One question lingers regarding a Bronx post office – how can customer service be improved?
On multiple occasions in the past month, the U.S. Post Office Esplanade Station, located at 2488 Williamsbridge Road, has provided poor customer service, sometimes no service at all, residents claim.
The poor service involves customers being forced to wait outside indefinitely during employee lunch breaks – and, most recently, the closure of the entire station for the latter part of the day.
An Allerton resident said she waited outside the locked station for nearly an hour as the lone postal employee took a lunch break, finally giving up because she had to return to work.
“Lunch breaks need to be properly designated at this location – and employees need to be up front with the time frame,” the resident said. “Why can’t they (the employees) just put up a sign that indicates what time they’ll be back?”
On Friday, May 12, the office was again closed at lunchtime.
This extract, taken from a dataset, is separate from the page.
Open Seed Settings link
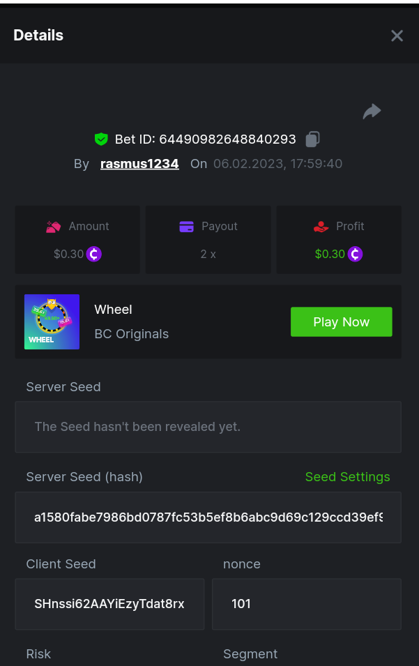419x666 pixels. tap(347, 477)
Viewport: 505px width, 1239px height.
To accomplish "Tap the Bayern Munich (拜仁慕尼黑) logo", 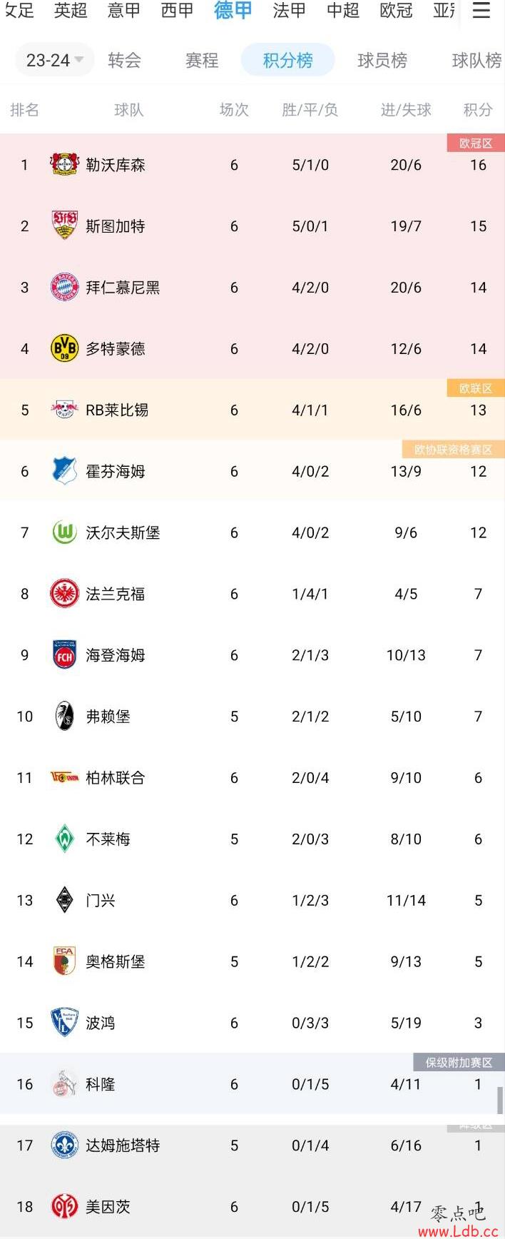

Upwards of ten customers were milling around outside the station waiting for the postal employee to return from lunch that particular day, the woman recalled.
After waiting patiently outside for over an hour, the customers began to grow restless.
Getting fidgety, some customers began tapping on the post office front windows when they noticed an employee moving about inside.
The employee then changed the ‘Out-To-Lunch’ sign to a ‘Closed-For-Safety-Reasons’ sign.
According to the resident, the USPS employee later told her that the sign was put up in response to the “unruly crowd” of waiting customers that were “banging on the glass door”.
“The customers weren’t banging on the door – they were tapping on it because they knew that an employee was inside and they wanted to get the person’s attention, even though the (Out-To-Lunch) sign was in the door window,” the Allerton resident recalled.
“We couldn’t get a response, a time frame – nothing. Collectively, we all felt that we were being treated with no respect.”
According to the USPS, some finance stations, although not all, can be a one- or two-person operation, making it difficult for an employee to manage customer flow when the other employee takes a lunch break.
“We need to make sure we (USPS) stay on top of these scenarios to make sure this happens less frequently – especially at (finance) stations, where (staffing is) limited,” said Xavier Hernandez, NYC’s corporate communications spokesperson for USPS.
According to the USPS, the finance station consists of one full-time person assigned to the office, along with a second employee who rotates among various stations.
The incident on May 12, according to the USPS, occurred when the regular office clerk was on leave and only one other employee was working at the location.
The USPS’s collective bargaining agreement requires a one-hour lunch break for full-time employees.
According to the USPS, the pool clerk puts up signage to notify the public that a lunch break is being taken, and records that the lunch break occurred as scheduled.
The USPS was unable to confirm the ‘unsafe conditions’ on May 12, which apparently caused the employee to close the office for the balance of the day.
They also could not confirm that the office was closed longer than the scheduled lunch break.
Business hours for the Esplanade Station are Mondays through Fridays from 8 a.m. to 4 p.m.